Josep Borrell Admits: The West Is Losing the Global Battle of Narrative

The hopes of the United States and Europe to align developing countries behind their anti-Russia and anti-China policy were brutally dashed at the meeting of G20 foreign ministers in Bali, Indonesia July 7-8. The growing divide was openly admitted — apparently to his surprise — by Josep Borrell, the European Union’s foreign policy chief in a statement posted on the EU’s website.

Concerning the war in Ukraine, he wrote that “The G7 and like-minded countries are united in condemning and sanctioning Russia and in trying to hold the regime accountable. But other countries, and we can speak here of the majority of the ‘Global South,’ often take a different perspective…. The global battle of narratives is in full swing and, for now, we are not winning.” (Of course, he implicitly accused those “other countries” of being unprincipled and corrupt, which can only exacerbate the clash.)

Russian foreign minister Sergey Lavrov, for his part, accused the G7 representatives of undermining the purpose of the G20, which is to address global economic issues, by focusing all the discussion on Russia. After several meetings on the sidelines with other counterparts, he left the meeting early, explaining that “perhaps there is nothing to talk about with the West”. In fact, as a rule, the main sessions of the G20 are less productive and meaningful than the more restricted discussions.

China’s foreign minister Wang Yi, for one, used the occasion to meet with at least ten of his counterparts, including India’s foreign minister S. Jaishankar, who will host the event next year, and Sergei Lavrov, during which he stressed that the Ukraine crisis should not be used to stir up a “Cold War mentality”. In his meeting with U.S. Secretary of State Antony Blinken, Wang also sternly warned Washington against playing the “Taiwan card” and to abandon the “zero sum game”.

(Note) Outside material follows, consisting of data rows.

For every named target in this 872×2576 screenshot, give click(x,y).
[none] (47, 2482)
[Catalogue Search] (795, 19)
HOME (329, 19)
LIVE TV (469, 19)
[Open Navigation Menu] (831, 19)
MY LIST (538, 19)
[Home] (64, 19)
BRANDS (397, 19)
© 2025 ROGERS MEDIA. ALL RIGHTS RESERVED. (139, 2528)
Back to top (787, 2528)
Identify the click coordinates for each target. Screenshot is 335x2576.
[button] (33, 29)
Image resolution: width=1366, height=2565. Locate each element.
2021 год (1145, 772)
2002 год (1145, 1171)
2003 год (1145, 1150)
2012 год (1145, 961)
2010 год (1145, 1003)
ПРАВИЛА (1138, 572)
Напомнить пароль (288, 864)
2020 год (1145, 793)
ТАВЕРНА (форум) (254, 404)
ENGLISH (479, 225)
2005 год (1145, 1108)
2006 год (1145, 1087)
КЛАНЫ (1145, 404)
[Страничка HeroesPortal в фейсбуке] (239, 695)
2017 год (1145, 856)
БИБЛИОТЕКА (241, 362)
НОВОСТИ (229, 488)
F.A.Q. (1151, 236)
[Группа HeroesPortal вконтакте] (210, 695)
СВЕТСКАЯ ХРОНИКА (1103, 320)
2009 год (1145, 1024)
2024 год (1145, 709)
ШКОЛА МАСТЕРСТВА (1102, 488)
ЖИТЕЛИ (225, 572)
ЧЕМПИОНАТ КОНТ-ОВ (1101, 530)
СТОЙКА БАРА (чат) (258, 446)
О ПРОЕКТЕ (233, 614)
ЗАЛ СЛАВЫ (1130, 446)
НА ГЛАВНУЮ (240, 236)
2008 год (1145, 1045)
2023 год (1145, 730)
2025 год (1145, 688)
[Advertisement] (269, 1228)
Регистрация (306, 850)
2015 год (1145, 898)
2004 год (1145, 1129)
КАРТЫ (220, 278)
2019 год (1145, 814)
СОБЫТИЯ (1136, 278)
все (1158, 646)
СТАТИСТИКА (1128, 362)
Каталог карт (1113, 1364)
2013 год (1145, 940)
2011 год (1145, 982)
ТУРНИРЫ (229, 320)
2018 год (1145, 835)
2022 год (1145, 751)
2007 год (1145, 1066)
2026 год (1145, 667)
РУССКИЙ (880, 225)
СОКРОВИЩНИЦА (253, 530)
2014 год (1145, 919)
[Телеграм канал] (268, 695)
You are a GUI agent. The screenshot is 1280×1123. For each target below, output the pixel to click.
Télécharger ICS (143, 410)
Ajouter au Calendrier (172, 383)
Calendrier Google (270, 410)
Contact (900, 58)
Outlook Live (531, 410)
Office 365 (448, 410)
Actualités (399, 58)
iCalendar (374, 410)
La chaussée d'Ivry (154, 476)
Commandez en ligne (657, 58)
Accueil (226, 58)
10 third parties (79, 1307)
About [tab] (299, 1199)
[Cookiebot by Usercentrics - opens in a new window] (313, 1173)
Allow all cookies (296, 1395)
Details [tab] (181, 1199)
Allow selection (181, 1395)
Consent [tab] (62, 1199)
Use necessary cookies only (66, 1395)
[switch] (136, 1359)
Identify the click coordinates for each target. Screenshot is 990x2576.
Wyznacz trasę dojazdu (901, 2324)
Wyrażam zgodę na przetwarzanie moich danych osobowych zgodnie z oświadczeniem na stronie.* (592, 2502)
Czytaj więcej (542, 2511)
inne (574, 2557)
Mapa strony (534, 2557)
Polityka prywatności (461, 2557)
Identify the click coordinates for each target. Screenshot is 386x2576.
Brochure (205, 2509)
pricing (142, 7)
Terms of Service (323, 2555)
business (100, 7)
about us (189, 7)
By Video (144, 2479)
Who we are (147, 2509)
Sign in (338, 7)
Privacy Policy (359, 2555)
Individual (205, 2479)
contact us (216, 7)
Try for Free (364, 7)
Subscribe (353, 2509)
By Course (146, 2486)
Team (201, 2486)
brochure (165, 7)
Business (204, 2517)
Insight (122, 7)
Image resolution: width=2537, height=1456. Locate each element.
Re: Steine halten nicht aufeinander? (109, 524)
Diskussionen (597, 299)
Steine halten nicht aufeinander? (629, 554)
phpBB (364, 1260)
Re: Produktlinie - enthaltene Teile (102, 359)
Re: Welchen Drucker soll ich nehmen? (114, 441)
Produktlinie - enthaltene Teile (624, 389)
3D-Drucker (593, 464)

While Chinese officials generally use diplomatic language, the Global Times does not have the same constraints. In a July 7 article commenting on Secretary of State Blinken’s intentions for the Bali meeting, the daily reminded him and his allies that the G20 “is neither an exclusive club of the West, nor a platform possessed by the U.S.. A majority of countries across the world did not join the West-led sanctions against Russia, and the G20 is composed of many developing countries that don’t dance to the U.S.’s tune.” Unlike the G7, it continues, the G20 represents emerging powers “that seek solutions to challenges such as economic turbulence and food crises, rather than divide the world by creating more geopolitical conflicts.”